Ma c’è di più. Anche l’approvazione della nuova norma sulle pratiche sleali ha posto un elemento di conflittualità tra fornitori e clienti: rispetto al precedente testo sono venuti meno i parametri scritti che esplicitano che i salumi sono tra i prodotti soggetti a pagamento breve a 30 giorni (di fatto 60 con la logica del fine mese), sostituendo tale elencazione di prodotti con una più generica previsione sulla deperibilità. Questo ha spinto gli operatori acquirenti a considerare ammissibile passare i salumi ad un pagamento a 60 giorni (dunque 90) senza che nulla sia mutato nei prodotti: si tratta degli stessi salumi, confezionati e prodotti nello stesso modo di sempre.

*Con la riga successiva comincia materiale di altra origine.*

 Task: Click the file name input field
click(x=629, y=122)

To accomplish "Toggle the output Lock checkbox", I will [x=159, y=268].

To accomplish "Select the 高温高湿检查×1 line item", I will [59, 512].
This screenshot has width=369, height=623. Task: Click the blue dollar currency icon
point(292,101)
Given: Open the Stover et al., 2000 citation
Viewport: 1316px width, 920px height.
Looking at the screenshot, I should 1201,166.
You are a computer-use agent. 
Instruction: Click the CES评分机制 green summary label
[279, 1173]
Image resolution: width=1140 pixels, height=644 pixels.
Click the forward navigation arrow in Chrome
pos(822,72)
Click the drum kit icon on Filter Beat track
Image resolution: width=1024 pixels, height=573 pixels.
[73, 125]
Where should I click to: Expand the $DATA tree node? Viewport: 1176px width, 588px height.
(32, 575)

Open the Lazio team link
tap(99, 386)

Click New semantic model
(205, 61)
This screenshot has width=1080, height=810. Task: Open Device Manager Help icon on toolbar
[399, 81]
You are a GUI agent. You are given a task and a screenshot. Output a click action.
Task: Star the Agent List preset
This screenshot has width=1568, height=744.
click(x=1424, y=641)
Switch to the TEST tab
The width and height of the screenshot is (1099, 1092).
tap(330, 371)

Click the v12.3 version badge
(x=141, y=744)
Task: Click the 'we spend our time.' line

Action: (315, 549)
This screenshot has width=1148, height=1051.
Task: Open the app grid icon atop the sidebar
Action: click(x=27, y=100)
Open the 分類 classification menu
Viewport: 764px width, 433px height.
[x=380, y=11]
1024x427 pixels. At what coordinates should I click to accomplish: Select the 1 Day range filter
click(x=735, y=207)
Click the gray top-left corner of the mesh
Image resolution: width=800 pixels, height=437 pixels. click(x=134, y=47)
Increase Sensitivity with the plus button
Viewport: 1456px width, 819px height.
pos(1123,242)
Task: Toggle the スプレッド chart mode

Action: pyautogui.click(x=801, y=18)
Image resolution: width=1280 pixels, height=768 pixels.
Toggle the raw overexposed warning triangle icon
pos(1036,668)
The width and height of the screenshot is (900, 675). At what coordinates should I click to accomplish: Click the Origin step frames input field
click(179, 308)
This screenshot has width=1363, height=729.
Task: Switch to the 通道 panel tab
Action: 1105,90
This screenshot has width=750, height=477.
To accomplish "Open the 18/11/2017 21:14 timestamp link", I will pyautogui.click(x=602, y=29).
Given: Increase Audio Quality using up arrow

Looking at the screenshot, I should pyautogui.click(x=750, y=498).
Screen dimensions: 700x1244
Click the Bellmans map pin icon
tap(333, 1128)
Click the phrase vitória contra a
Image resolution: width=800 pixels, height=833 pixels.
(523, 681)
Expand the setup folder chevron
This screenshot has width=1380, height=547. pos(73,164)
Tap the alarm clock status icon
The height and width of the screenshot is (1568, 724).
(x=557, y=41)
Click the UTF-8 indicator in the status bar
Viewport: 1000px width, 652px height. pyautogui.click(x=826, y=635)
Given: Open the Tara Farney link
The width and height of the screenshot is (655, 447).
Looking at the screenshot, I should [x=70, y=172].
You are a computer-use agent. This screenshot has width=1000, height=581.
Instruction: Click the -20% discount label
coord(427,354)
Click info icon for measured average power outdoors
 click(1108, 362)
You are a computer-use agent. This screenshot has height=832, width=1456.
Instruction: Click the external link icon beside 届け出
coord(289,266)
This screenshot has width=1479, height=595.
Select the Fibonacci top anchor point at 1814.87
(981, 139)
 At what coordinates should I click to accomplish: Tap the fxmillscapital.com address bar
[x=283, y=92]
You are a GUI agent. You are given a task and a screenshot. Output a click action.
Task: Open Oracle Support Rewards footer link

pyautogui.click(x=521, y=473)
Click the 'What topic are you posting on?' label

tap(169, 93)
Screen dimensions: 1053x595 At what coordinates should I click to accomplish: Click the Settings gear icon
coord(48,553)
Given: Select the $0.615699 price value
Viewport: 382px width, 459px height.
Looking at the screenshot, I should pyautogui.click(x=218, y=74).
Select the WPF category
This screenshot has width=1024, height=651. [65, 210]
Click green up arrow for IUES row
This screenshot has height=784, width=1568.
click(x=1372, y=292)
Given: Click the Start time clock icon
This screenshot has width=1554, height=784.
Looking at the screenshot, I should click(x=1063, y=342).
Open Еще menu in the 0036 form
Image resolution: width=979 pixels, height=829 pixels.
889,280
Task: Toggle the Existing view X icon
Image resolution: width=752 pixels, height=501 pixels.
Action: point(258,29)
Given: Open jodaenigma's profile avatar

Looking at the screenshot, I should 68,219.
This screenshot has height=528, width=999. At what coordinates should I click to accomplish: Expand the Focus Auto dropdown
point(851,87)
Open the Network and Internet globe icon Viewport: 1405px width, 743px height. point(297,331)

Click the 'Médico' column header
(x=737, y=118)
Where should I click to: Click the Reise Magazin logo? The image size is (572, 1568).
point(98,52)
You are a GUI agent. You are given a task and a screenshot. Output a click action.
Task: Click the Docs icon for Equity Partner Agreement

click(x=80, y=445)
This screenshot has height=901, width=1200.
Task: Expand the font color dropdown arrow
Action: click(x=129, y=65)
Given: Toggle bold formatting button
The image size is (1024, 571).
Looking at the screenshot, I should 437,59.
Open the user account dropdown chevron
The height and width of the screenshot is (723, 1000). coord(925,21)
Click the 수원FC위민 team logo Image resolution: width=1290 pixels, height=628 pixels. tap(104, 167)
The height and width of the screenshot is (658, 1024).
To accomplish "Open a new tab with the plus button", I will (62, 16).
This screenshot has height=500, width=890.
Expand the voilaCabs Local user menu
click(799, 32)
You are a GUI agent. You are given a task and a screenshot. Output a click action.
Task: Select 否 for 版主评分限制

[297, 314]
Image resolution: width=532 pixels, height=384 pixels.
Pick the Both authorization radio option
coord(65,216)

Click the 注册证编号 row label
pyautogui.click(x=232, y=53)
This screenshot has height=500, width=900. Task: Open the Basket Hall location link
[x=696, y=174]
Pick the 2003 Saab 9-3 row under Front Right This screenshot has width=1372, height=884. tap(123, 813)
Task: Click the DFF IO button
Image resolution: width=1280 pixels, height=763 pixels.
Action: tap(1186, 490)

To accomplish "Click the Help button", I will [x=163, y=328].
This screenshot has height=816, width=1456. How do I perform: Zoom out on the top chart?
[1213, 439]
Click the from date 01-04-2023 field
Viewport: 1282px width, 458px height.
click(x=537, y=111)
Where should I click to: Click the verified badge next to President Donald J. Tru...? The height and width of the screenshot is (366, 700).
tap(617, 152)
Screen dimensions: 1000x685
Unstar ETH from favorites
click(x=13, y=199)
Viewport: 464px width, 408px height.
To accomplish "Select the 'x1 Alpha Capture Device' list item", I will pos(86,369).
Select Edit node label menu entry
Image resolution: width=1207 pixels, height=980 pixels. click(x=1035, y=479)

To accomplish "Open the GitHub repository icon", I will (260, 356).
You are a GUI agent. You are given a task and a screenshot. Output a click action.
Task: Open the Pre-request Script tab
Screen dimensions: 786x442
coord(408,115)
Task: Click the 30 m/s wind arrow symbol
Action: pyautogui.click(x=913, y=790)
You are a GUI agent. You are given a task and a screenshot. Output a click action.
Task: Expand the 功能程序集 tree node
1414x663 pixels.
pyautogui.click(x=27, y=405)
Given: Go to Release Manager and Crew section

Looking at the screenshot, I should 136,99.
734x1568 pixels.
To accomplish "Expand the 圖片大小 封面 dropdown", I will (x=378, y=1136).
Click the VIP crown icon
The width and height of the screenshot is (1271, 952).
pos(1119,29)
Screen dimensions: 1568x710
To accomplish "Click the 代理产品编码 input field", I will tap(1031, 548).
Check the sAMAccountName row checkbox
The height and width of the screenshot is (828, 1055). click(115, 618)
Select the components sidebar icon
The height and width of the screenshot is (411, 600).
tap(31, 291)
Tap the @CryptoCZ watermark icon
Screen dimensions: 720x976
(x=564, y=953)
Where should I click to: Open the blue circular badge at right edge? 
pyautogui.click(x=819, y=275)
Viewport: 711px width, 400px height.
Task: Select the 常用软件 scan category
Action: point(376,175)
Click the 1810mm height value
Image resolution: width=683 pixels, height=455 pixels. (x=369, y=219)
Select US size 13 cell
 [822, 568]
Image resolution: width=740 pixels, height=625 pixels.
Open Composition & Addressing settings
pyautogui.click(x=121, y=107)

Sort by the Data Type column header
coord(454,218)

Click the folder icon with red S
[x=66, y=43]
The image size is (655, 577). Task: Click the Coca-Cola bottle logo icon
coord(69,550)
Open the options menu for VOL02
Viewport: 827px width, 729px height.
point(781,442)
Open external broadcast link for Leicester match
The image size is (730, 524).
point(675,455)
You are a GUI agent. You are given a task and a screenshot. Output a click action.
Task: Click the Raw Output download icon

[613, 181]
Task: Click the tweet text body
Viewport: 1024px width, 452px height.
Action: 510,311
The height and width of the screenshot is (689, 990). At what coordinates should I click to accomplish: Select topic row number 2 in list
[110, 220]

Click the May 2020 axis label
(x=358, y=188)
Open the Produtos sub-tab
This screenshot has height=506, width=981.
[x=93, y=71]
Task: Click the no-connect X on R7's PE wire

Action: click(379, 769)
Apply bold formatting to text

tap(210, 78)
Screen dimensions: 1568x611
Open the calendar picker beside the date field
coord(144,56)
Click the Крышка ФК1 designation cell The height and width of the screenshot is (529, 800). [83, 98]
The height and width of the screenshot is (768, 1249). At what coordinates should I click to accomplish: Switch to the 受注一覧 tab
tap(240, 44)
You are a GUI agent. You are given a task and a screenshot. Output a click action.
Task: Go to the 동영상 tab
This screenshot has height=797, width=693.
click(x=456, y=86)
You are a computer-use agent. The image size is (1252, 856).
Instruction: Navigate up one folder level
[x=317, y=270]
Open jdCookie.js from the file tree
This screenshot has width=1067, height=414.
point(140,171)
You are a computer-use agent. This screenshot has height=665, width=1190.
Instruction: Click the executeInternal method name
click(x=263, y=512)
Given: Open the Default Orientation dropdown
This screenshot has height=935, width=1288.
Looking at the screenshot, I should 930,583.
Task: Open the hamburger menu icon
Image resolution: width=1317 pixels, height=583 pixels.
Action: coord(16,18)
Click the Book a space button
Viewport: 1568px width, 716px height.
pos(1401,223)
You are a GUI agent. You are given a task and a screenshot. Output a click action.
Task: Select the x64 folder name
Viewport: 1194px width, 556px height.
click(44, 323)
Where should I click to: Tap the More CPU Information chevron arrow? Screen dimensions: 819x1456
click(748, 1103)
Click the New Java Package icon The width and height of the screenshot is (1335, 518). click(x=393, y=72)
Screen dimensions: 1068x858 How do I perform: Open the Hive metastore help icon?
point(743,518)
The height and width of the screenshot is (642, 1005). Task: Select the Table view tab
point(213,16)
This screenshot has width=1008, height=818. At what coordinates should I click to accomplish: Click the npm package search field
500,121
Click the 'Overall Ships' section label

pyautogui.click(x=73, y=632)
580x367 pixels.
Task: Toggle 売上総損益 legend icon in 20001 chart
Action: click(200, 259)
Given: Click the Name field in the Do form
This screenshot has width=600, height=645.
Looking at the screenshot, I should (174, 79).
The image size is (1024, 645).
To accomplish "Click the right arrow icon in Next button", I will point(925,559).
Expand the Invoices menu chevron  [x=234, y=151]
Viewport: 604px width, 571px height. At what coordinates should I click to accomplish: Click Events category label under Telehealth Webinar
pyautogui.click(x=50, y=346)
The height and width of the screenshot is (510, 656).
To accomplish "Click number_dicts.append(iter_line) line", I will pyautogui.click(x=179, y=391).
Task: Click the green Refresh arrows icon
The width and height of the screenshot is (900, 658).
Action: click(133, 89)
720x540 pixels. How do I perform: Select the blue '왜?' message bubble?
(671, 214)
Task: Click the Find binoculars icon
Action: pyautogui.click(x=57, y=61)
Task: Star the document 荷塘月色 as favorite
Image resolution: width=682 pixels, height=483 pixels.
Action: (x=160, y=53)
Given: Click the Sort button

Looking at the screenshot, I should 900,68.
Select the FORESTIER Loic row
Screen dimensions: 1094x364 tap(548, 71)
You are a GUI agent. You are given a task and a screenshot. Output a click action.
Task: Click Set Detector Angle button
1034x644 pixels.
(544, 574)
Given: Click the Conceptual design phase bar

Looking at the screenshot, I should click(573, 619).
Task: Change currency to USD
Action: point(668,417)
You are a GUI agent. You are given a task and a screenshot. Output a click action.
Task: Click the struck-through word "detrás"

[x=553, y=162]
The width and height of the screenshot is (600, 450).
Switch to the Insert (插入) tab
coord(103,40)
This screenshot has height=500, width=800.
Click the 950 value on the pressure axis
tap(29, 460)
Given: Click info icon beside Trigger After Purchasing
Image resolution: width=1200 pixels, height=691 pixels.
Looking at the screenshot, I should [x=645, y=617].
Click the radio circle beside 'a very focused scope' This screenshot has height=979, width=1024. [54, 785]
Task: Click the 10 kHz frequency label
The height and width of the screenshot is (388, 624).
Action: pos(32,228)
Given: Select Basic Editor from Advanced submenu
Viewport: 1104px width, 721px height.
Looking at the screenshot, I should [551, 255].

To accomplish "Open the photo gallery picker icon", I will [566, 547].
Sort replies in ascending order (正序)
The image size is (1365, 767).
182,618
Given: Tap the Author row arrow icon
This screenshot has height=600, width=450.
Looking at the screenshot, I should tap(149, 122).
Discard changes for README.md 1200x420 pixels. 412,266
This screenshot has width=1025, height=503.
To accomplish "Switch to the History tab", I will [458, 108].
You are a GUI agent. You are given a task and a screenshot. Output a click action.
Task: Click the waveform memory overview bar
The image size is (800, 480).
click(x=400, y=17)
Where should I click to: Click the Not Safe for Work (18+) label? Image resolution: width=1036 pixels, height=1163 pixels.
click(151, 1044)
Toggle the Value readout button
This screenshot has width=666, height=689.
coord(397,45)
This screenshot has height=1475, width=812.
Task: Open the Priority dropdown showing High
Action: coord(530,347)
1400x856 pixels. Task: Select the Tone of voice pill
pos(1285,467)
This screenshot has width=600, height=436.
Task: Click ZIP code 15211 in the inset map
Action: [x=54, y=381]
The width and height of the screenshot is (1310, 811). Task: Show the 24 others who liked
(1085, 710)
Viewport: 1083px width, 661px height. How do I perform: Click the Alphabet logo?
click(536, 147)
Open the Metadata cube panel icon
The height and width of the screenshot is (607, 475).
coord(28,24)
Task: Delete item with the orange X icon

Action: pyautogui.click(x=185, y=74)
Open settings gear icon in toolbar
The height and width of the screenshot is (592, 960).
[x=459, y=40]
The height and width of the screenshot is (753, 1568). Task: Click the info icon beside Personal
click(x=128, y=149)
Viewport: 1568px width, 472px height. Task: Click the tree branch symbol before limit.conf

“Questa ulteriore richiesta non è accettabile: non possiamo ammettere che ciò che è stato considerato pratica sleale per oltre 10 anni (pagare i salumi a più di 30 giorni) diventi la normalità. Non possiamo permetterci come salumifici né possiamo permetterlo per la filiera: macelli e allevatori vengono pagati entro 30 giorni, a volte meno, serve mantenere liquidità in filiera. Occorre sederci al tavolo di filiera con i nostri partner subito, non possiamo tollerare oltre le accuse ingiustificate che vengono mosse in maniera insensata alle aziende di macellazione e ai salumifici. È indispensabile e non più rinviabile che tutti gli operatori si confrontino in una sede istituzionale, non per puntarsi contro il dito in modo assolutamente sterile e inutile, ma piuttosto per definire interventi, proposte condivise, tempi e modi della loro attuazione col supporto mai venuto meno del dicastero agroalimentare e di tutto il governo” – ha ribadito il Presidente di Assica.
C’è la consapevolezza che nessuno possegga la formula magica per risolvere tutti i problemi, ma parlarne e affrontarli deve essere fatto con maturità e urgenza da parte di tutti. Alcune proposte sono già state formulate e altre possono essere poste sul tavolo per iniziare a dotare la filiera di strumenti adeguati: aiuti alla riduzione del costo di produzione dei mangimi devono essere accompagnati da una generalizzata riduzione estesa degli oneri energetici per disinnescare la spirale inflattiva. Interventi sui prezzi di cessione per un loro adeguamento al rialzo devono essere fatti, ma altrettanto bisogna che il governo allenti la pressione sul portafoglio del consumatore riducendo l’IVA come indicato dall’Unione Europea e anche gli altri oneri che gravano sul bilancio familiare il più possibile. Molto può essere fatto, infine, anche intervenendo ove possibile a riduzione degli oneri doganali di import/export per favorire una più semplice movimentazione degli scarsi fattori di produzione di cui il nostro Paese è strutturalmente deficitario. Nel mentre si attuino politiche di aumento della capacità produttiva agricola; politiche che richiedono inevitabilmente diversi mesi, connessi ai ritmi naturali di coltivazione; mesi che non possono però trascorrere privi di azioni immediate per salvaguardare la filiera.